◆ Testo fornito ◆
2 settembre 2013

Contratti a termine. La parola chiave è “flessibilità”

Prorogabili i contratti a termine acausali sottoscritti anche prima dell’entrata in vigore del D.L. lavoro
Autore: Redazione Fiscal Focus

Premessa – Incentivati i contratti a termine. D’ora in poi, infatti, mediante una semplice intesa aziendale è possibile fissare ipotesi aggiuntive di ricorso a rapporti a termine senza causa, oltreché stabilire anche una durata maggiore di 12 mesi e la possibilità di stipularlo con lavoratori che hanno già avuto nel passato un rapporto di lavoro con l'azienda. Inoltre, è stata concessa la facoltà di proroga anche ai contratti sottoscritti prima dell'entrata in vigore del decreto (23 agosto 2013) e non ancora scaduti. A chiarirlo è il Ministero del Lavoro con una copiosa circolare per spiegare i contenuti del D.L. lavoro, convertito nella L. n. 99/2013, in materia di flessibilità in entrata e per fornire al personale ispettivo le prime indicazioni per un corretto operato.

◆ Problema assegnato ◆
Per ciascuna affermazione indica se concorda con il testo sui contratti a termine, rispondendo sì o no e citando le parole decisive del testo: (a) con un'intesa aziendale si può fissare una durata del contratto superiore a 12 mesi; (b) la proroga è ammessa soltanto per i contratti sottoscritti dopo il 23 agosto 2013; (c) il D.L. lavoro è stato convertito nella L. n. 99/2013. Per svolgere l'esercizio i record non servono.

◆ Record estratti ◆
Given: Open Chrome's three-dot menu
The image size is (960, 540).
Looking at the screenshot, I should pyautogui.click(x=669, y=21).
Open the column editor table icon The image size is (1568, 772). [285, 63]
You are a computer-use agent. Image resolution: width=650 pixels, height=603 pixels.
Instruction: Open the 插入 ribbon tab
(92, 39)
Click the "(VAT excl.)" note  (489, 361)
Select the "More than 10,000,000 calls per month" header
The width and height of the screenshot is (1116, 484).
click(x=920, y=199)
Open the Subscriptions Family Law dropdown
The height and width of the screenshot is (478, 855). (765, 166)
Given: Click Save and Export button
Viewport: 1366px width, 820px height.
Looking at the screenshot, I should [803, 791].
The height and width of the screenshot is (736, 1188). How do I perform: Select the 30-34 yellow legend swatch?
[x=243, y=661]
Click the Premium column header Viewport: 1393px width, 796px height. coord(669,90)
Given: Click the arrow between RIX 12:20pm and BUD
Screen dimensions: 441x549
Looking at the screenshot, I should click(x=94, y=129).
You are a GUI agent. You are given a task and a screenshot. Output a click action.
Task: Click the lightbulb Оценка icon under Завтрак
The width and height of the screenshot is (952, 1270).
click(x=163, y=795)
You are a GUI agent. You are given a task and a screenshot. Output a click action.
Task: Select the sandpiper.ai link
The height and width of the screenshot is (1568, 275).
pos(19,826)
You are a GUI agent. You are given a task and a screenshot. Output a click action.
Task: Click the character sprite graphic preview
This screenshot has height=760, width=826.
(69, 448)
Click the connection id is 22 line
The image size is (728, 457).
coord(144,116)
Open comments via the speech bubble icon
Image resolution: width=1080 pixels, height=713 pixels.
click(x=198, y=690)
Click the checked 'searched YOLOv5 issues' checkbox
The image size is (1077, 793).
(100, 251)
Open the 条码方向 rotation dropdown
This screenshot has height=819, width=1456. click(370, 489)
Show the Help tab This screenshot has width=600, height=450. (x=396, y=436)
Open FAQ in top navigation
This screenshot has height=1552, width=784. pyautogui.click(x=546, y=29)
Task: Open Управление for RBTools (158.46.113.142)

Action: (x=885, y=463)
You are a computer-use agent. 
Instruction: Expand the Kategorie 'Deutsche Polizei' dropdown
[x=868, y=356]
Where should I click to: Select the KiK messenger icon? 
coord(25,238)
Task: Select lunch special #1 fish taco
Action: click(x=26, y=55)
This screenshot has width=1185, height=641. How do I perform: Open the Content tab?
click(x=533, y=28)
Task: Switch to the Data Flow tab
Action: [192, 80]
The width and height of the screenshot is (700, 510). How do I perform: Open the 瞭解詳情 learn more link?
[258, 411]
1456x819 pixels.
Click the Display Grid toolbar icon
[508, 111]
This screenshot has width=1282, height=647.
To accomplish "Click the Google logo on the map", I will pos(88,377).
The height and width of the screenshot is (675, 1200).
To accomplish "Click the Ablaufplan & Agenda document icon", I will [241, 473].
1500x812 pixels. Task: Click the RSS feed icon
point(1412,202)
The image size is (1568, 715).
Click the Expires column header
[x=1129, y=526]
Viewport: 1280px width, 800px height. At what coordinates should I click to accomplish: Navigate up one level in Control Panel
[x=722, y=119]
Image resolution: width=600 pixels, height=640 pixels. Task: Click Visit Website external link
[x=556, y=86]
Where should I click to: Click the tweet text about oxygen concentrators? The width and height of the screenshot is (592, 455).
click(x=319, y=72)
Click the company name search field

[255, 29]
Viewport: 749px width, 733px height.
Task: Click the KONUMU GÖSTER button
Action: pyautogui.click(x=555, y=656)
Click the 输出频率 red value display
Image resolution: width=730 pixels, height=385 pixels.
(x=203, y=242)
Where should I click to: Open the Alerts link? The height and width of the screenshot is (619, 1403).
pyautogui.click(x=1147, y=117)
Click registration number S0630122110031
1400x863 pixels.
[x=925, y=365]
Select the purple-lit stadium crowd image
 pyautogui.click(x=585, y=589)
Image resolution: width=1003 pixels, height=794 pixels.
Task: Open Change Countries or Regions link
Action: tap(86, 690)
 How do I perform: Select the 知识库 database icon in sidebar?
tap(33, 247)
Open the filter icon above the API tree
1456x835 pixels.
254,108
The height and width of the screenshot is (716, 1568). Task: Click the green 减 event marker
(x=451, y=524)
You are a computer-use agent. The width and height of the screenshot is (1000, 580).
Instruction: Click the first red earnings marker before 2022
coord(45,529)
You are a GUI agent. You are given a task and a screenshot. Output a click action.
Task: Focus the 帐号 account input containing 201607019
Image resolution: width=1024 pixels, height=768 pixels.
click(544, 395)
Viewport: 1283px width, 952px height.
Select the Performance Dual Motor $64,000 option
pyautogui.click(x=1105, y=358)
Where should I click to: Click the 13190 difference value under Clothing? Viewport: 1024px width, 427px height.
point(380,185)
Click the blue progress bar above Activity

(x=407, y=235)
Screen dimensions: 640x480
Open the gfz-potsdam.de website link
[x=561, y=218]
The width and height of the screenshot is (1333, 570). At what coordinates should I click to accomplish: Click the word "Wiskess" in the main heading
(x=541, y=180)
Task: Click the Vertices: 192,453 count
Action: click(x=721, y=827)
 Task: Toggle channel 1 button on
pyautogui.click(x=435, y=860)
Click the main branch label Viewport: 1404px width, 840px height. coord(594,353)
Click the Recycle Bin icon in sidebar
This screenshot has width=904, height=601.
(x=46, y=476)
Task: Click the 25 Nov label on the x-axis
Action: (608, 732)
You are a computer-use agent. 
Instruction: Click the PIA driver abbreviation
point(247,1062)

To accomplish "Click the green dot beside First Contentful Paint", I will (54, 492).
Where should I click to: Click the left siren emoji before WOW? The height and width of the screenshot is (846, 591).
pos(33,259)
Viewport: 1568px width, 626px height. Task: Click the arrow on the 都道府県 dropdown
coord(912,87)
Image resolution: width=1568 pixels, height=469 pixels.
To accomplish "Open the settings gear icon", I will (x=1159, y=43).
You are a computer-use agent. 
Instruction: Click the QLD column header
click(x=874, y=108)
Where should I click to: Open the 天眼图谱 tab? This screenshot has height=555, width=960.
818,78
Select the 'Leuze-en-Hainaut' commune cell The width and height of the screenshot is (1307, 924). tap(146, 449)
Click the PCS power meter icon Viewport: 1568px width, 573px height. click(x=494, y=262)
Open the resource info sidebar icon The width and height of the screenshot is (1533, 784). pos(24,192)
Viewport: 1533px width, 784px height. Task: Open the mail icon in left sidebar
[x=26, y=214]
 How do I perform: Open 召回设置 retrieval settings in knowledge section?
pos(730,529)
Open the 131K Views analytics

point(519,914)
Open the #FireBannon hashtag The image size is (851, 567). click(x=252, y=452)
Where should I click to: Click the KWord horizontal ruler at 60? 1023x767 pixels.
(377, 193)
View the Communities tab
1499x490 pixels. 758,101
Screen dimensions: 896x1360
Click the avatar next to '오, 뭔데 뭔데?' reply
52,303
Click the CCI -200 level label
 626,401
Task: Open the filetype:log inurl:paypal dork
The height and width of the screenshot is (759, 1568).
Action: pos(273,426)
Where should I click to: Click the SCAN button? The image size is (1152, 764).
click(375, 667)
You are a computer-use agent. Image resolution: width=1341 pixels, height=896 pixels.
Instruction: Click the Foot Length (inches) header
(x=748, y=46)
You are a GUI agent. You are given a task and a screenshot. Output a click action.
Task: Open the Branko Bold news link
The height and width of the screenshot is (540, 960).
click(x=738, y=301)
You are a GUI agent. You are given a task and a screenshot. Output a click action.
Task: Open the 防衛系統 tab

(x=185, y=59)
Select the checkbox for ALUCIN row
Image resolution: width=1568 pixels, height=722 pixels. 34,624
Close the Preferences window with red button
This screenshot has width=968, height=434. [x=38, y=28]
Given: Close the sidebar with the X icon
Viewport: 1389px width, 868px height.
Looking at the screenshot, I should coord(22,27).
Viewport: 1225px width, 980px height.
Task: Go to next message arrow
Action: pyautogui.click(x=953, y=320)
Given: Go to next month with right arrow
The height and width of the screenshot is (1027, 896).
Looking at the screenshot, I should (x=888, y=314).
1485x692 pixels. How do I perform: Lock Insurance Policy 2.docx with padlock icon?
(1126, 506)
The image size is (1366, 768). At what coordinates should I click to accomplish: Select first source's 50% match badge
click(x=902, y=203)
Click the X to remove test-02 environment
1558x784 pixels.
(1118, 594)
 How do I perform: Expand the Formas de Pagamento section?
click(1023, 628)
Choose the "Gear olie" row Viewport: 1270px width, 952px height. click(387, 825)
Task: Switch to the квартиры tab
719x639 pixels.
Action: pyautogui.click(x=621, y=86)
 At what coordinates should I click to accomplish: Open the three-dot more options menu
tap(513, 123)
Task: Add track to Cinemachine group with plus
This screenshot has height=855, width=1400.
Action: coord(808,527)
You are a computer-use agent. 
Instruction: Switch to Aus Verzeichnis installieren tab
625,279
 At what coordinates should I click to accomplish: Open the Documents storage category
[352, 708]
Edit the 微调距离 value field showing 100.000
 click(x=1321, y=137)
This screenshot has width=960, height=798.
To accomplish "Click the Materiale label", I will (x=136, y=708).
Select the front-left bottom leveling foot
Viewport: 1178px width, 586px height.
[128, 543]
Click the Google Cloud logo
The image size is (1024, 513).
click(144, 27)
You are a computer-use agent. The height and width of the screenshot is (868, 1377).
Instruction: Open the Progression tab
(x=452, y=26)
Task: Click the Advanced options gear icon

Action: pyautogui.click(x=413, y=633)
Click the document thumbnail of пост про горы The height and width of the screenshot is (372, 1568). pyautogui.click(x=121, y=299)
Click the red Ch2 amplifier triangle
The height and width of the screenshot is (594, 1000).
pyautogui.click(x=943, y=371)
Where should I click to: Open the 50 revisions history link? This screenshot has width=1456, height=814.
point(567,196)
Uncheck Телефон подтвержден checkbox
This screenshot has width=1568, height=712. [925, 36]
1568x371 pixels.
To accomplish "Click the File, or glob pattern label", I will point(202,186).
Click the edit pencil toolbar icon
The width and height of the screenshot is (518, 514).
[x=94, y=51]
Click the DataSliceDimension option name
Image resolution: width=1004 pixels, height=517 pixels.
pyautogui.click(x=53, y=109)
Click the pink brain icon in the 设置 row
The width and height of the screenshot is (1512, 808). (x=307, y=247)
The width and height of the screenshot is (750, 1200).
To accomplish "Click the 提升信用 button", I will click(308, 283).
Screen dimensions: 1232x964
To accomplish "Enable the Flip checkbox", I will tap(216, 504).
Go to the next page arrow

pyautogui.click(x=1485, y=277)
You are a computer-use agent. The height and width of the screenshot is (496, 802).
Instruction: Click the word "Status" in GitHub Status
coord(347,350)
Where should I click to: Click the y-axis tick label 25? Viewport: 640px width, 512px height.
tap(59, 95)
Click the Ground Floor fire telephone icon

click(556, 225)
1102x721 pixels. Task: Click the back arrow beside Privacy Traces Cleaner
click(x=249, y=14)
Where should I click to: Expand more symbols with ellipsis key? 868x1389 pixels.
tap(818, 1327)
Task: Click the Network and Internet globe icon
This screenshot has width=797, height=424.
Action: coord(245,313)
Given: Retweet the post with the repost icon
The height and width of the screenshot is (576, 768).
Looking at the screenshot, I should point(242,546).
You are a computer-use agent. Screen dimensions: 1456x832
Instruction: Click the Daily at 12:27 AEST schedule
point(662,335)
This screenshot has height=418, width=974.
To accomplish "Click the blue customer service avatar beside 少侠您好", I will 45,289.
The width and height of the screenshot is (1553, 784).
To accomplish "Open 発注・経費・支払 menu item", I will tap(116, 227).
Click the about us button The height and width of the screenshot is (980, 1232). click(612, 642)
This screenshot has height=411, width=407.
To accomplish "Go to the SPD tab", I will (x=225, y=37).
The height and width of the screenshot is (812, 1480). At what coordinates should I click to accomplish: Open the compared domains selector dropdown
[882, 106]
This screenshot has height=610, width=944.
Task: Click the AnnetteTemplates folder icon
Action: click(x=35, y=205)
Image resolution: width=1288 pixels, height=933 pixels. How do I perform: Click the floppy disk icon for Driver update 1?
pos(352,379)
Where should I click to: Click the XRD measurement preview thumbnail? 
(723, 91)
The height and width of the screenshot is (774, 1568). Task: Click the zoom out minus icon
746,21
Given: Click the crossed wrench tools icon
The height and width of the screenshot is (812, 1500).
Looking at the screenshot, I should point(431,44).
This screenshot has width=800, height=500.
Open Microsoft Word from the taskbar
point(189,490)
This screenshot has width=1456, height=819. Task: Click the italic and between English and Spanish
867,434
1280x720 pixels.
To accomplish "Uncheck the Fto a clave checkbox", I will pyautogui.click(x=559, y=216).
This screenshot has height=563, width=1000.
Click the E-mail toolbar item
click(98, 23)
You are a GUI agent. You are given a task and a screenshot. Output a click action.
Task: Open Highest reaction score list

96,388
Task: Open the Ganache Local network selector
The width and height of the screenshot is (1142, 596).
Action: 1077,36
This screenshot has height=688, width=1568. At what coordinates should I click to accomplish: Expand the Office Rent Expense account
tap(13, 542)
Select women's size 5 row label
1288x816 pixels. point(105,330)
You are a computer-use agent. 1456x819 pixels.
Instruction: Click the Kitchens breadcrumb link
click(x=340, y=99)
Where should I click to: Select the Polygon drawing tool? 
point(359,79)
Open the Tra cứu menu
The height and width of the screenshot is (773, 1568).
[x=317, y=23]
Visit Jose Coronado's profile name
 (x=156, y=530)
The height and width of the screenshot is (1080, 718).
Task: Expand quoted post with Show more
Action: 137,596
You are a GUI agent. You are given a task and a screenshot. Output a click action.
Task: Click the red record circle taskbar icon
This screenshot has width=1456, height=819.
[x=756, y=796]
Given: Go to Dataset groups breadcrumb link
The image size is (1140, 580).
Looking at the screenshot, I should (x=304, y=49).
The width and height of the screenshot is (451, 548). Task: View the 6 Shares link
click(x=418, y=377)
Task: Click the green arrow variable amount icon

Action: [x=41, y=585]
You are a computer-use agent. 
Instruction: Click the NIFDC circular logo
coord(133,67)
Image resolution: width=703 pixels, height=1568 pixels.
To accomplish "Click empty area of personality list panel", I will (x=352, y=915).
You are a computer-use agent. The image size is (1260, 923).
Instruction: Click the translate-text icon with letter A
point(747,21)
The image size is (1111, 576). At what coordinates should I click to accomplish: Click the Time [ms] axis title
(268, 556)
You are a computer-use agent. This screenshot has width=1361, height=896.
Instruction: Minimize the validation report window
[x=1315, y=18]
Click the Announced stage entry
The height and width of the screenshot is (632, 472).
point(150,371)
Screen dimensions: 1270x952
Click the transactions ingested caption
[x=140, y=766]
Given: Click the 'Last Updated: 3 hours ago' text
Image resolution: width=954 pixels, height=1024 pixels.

◆ Risultato dell'esercizio ◆
(a) Sì: «mediante una semplice intesa aziendale è possibile fissare ipotesi aggiuntive di ricorso a rapporti a termine senza causa, oltreché stabilire anche una durata maggiore di 12 mesi».
(b) No: «è stata concessa la facoltà di proroga anche ai contratti sottoscritti prima dell'entrata in vigore del decreto (23 agosto 2013) e non ancora scaduti».
(c) Sì: «D.L. lavoro, convertito nella L. n. 99/2013».